▶ Source text
You were in a car accident. The other driver ran a red light, failed to yield, or turned left across your lane. But here is the problem — you were going a few miles over the speed limit. Now the insurance company says you were "contributorily negligent" and they owe you nothing.
If that sounds unfair, you are not alone. And more importantly, the law may be on your side.
Maryland is one of only a handful of states that still follows the contributory negligence rule, which can bar you from recovering any compensation if you were even slightly at fault. But what many people do not realize — and what insurance adjusters will never tell you — is that Maryland courts have carved out critical exceptions to this rule. Two of the most powerful are the last clear chance doctrine and the proximate cause requirement for speeding.

▶ What you will do
[A] Please return the passage on Maryland's contributory negligence rule from "Maryland is one" to "requirement for speeding.", word for word.
[B] In the passage on Maryland's contributory negligence rule, which two exceptions are named as among the most powerful?
[C] Write the next part of the passage on Maryland's contributory negligence rule, picking up after its final sentence.

▶ Data listing

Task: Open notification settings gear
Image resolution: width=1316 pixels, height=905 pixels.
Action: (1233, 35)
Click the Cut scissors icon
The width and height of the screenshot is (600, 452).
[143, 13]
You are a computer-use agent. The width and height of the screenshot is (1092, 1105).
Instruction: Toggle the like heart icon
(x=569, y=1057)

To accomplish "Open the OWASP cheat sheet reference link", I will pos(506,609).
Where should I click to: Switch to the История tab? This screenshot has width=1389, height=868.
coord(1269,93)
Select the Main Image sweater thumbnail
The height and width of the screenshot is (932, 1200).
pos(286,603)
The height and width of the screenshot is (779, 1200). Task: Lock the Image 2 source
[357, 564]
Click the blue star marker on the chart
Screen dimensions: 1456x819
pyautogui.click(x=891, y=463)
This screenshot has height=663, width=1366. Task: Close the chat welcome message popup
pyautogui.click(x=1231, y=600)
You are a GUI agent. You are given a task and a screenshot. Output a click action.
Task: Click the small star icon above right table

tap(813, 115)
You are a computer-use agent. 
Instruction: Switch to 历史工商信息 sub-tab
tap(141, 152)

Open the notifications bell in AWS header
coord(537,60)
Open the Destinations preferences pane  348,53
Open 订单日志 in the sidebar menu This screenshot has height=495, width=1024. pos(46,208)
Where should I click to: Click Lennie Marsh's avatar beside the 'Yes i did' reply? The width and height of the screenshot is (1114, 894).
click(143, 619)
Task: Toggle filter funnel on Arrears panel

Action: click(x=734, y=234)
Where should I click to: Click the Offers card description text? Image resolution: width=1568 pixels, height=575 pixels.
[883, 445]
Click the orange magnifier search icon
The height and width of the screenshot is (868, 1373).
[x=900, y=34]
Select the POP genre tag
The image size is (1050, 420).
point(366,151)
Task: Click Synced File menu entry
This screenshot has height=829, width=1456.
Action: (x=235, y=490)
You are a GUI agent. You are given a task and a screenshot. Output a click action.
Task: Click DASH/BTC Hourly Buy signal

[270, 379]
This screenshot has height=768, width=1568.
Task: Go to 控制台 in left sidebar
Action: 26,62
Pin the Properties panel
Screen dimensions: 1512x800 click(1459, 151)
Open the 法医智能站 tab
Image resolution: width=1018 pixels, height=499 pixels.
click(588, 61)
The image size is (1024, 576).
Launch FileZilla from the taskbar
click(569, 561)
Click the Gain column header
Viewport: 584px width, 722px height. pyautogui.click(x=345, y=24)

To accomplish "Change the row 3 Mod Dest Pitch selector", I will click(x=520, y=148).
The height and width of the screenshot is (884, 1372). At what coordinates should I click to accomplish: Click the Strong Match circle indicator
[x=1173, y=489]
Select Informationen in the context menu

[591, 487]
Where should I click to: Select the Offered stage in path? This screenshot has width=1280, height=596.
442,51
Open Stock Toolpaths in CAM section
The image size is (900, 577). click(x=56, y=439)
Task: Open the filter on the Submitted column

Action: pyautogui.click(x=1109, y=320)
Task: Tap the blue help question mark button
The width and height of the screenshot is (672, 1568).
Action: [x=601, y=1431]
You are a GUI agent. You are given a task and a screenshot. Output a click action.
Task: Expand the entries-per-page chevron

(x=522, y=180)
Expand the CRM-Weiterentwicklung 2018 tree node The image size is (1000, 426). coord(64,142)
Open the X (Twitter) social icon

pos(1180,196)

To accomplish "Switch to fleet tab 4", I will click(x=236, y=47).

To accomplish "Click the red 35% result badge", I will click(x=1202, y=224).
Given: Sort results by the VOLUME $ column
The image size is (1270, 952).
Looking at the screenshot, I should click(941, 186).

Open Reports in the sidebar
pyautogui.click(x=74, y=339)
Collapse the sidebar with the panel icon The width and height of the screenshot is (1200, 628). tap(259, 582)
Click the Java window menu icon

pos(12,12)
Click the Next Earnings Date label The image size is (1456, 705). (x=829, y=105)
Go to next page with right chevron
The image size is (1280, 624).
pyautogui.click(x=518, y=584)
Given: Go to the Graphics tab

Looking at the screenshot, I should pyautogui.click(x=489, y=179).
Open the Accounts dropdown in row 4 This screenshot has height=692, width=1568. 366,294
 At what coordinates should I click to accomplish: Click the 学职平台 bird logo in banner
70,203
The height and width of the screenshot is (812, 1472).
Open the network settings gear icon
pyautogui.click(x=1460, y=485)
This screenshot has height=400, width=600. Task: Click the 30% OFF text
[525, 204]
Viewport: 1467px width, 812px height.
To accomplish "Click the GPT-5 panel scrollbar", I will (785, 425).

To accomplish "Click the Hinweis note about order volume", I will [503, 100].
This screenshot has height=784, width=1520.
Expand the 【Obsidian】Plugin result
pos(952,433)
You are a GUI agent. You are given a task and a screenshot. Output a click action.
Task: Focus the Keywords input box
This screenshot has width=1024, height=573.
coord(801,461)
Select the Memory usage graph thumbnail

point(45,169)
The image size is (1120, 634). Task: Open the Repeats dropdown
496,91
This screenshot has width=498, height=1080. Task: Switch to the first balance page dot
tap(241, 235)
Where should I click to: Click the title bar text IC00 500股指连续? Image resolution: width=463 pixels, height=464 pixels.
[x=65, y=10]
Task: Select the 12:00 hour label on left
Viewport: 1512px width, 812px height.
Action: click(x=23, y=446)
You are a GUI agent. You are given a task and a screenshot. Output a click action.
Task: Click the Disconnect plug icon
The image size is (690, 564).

▶ Task-by-task results
[A]
Maryland is one of only a handful of states that still follows the contributory negligence rule, which can bar you from recovering any compensation if you were even slightly at fault. But what many people do not realize — and what insurance adjusters will never tell you — is that Maryland courts have carved out critical exceptions to this rule. Two of the most powerful are the last clear chance doctrine and the proximate cause requirement for speeding.

[B] The last clear chance doctrine and the proximate cause requirement for speeding.

[C]
I have seen both of these doctrines make the difference between a client recovering hundreds of thousands of dollars and walking away with nothing. In this article, I am going to break down exactly how they work, the key Maryland cases behind them, and what they mean for your accident claim.
Before we get into the exceptions, you need to understand the rule they are exceptions to.
Maryland follows what is called "pure contributory negligence." Under this doctrine, if you bear any fault at all for the accident — even one percent — you are completely barred from recovering damages. The other driver could be 99 percent at fault, and you would still get nothing if a court finds you contributed to the collision in any way.
Only four other jurisdictions in the country still follow this rule: Virginia, Alabama, North Carolina, and the District of Columbia. The vast majority of states use some form of "comparative negligence," which reduces your recovery by your percentage of fault rather than eliminating it entirely. Maryland's rule is widely considered the harshest negligence standard in the nation.
The Maryland Supreme Court has repeatedly declined to change this. Most recently, in 2013, the Court ruled 5-2 in Coleman v. Soccer Association of Columbia that any shift to comparative negligence must come from the legislature — not the courts. And in 2025, the Court denied certiorari in Goldman v. Progressive Specialty Insurance Co., once again refusing to revisit the issue.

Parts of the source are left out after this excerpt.